Saturday, April 25, 2015

Marriage Equality in Ireland: The Time Has Finally Come!

Over the years there have been a good sum of posts that have dealt with the issue of marriage equality, human rights and, even, love in general. Usually, these posts have been regarding issues which have been away from home. Typically, they have been concerning "Top Stories" in the US or UK but seldom have they been on our own doorstep, or rather, inside our own homes. On Friday, May 22nd, 2015, the Irish people will take to the polling stations across the country to make two decisions, firstly, do they believe that our President should be allowed to be as young as 21 years old (an issue which I don't really feel that strongly about but do have an opinion) and secondly, whether marriage is something that should be offered to each and all equally, regardless of sexuality, sex or gender (an issue where opinion is unimportant but decision is crucial). Here, we will be looking at the latter.
Indeed, the outcome of May 22nd will perhaps be the most historic and important legislative decision that any member of the Irish electorate will make in their lives. Their "X's" will collectively decide the fate of tens of thousands of same-sex couple across the nation. This is both exciting and melancholy at the same time. It's exciting because my LGBTQ friends may finally have the same rights afforded to me and the rest of "straight Ireland". But it is melancholy because their fate has been put in mine and your hands when it should not be. The very fact that this issue is being decided by voters is truly sad. This is an issue of human rights and an issue of equality, there is no deciding, there is just "Yes". 

When I think about my friends and family who are happily married, I occasionally imagine what it would be like for them to be told, when they wished to wed, that they did not have the right. I wonder about my life and what it would be like when I want to get married and what it would be like to be told "No, you can't". To be told that I am not allowed to be happy and am not allowed to legally declare my commitment and devotion for the person I love is something I don't think I could handle. However this is not an issue for me, but my LGBTQ friends live with this reality and have done throughout their whole lives. Not too long ago, I met with some friends of mine, a straight couple who have been engaged for nearly 23 years!!! People have often teased them for not marrying and I often wondered why they chose never to wed. Initially I thought that it might have been because the sheer cost of a wedding is so great that they either didn't want to go through the whole financial headache or that they simply didn't feel a need to have a legal contract that stated their love for eachother; that they simply didn't need a piece of paper to prove their commitment to eachother. After quite a long time of having known then, when we met recently, I asked them why they chose not to get married. They answered "we don't have a choice". Initially I was very confused and they then explained that ever since they first got engaged, it was illegal for LGBTQ people to marry and so they felt that this was something, if not for everyone, was for no one. Fortunately, they are hopeful that this bill will pass and are looking forward to ending their almost QUARTER OF A CENTURY ENGAGEMENT with a wedding. People like them really put it all into perspective. Finding everlasting love is difficult enough as it is, but having to deal with legislation that prohibits you from celebrating that love is simply wrong!

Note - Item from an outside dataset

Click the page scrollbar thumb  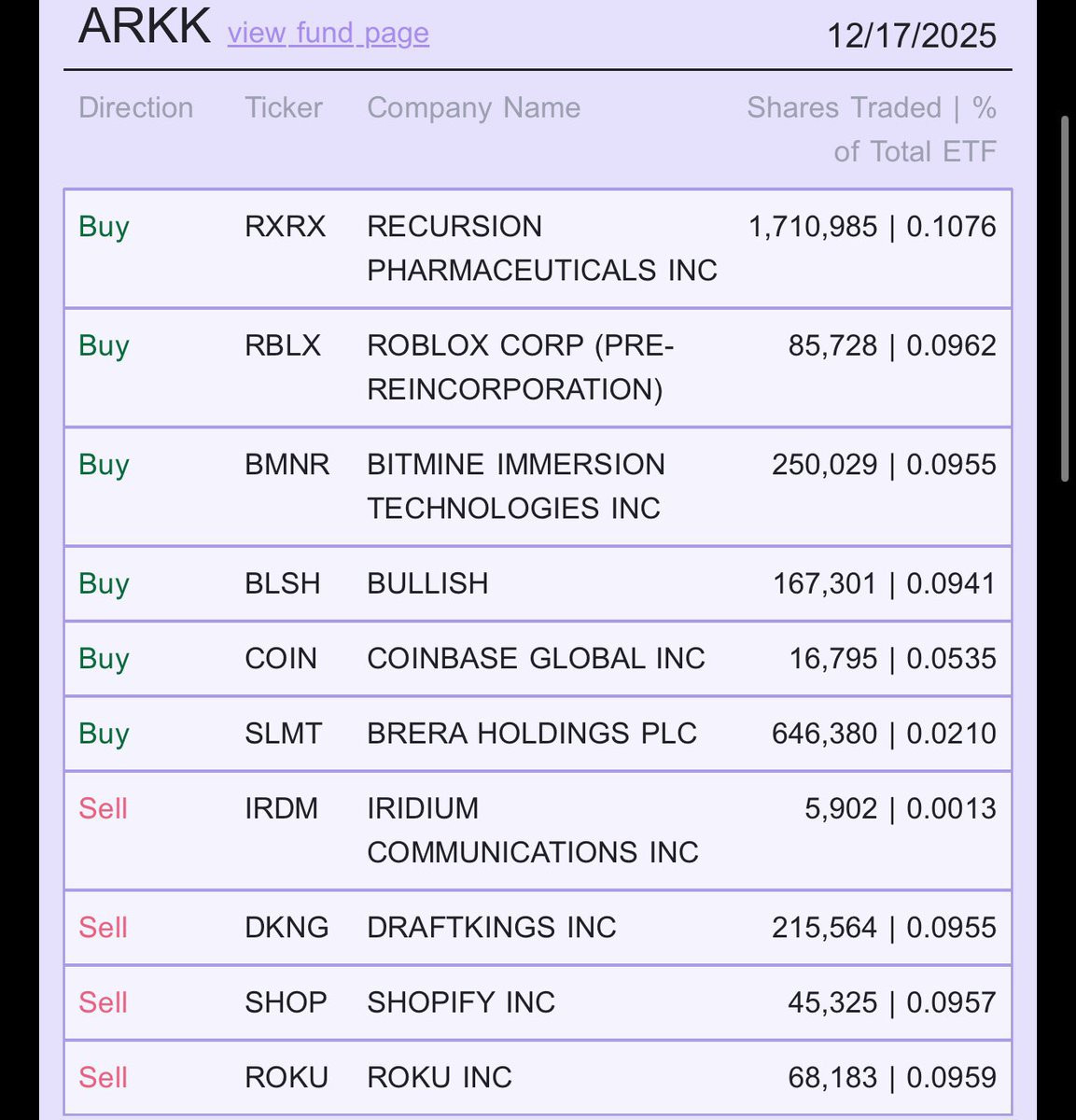(x=1066, y=299)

This referendum, as with the likes of "Prop 8" in California a few years ago, makes me wonder about those in this country who hold the opinion that marriage equality shouldn't be granted to everyone. While I understand that people have the right to their opinion, and I do respect these opinions even though I think they are wrong and abhorrent, I question whether those in the "No" camp have actually experienced or considered what it would be like to be in the position of someone in the LGBTQ community. If they had a son or daughter, relative or friend who was unable to marry because of their sexuality; would they feel the same way? Would they actually deny happiness to someone they loved? The whole debate really peers into the minds of people and society at large because it is asking a question that, really, we should not have to ask or have the right to decide, that is "Who should be allowed to love?". Indeed there are those who believe homosexuality is wrong and those who, beit for religious or other convictions, have been indoctrinated with an unrelenting dislike for anything straying from the "straight line", but is this not an issue which transcends that?

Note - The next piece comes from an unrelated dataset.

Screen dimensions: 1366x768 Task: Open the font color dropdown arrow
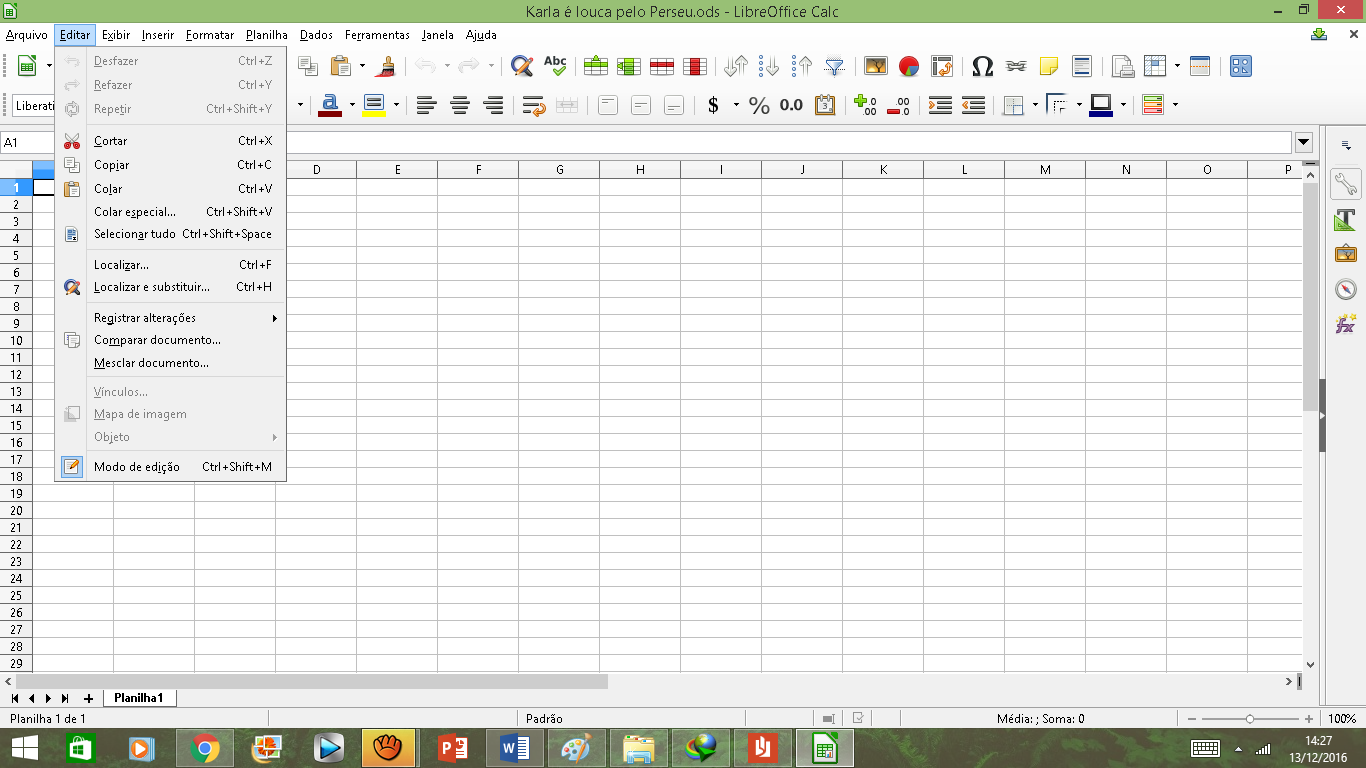351,104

Let us not forget now folks, there are indeed two sides to this debate. There is the "Yes" camp and the "No" camp. For the most part, the "Yes" camp have been extremely visible in their efforts to promote marriage equality and have been endorsed by numerous interest groups, celebrities and civil society groups. But don't be fooled. Just because there seems to be a landslide number of "Yes" voters and campaigners that does not mean that we can sit idle and expect the rest of the country to make the right decision. This is arguably the greatest single referendum any of us will ever participate in over the course of our lives. For your child's sake, for your brother's sake, for your sister's sake, for your best friend's sake and for the sake of the generations to come, get off your arses, go to the polling stations and grant our LGBTQ friends and family their basic human right to happiness!